- Given task
Copy the material from the line with "The width and height of the screenshot is (1167, 666)." to the line with "click(292, 53)", both lines included, leaving the requests unchanged but scaling every coordinate in the answers by 2.2 and rounding each to a whole number, with halves rounded up. Give only those lines, and leave out the pictures.

- Data for this exercise
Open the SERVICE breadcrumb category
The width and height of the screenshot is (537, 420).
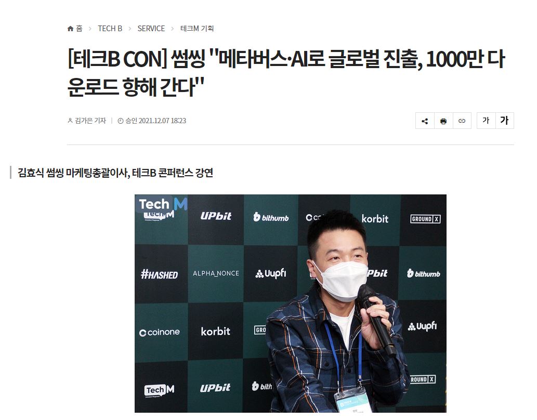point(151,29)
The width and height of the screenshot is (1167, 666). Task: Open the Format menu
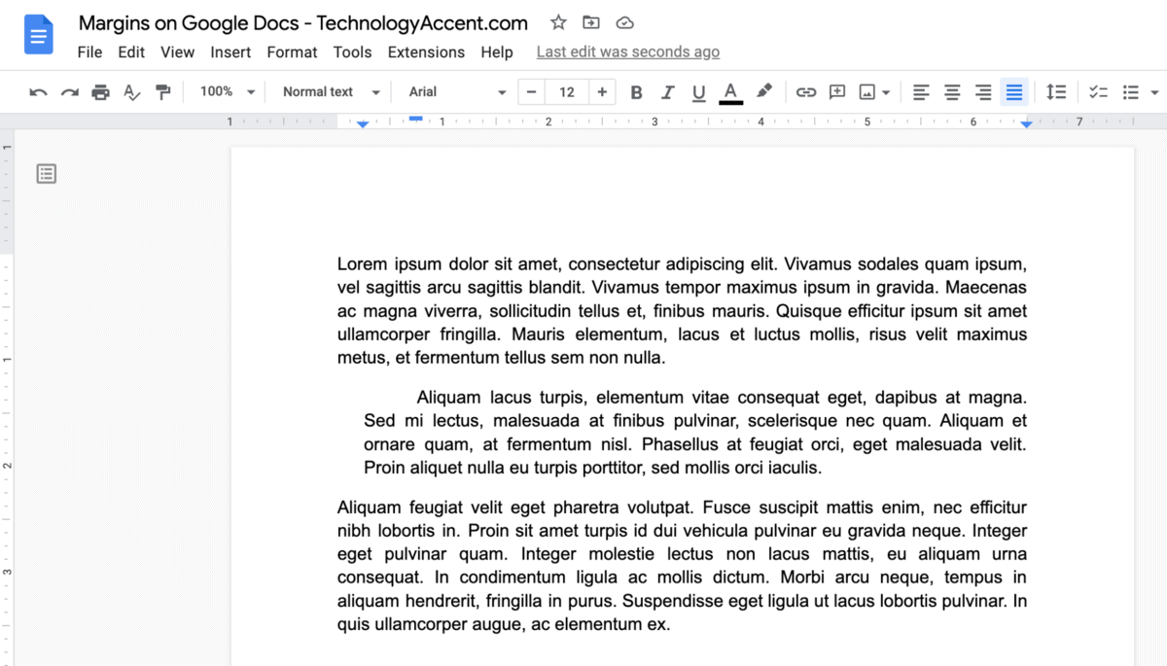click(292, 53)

...

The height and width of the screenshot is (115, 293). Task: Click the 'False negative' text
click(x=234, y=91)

- Reply
The width and height of the screenshot is (1167, 666). Task: Open the Format menu
click(642, 117)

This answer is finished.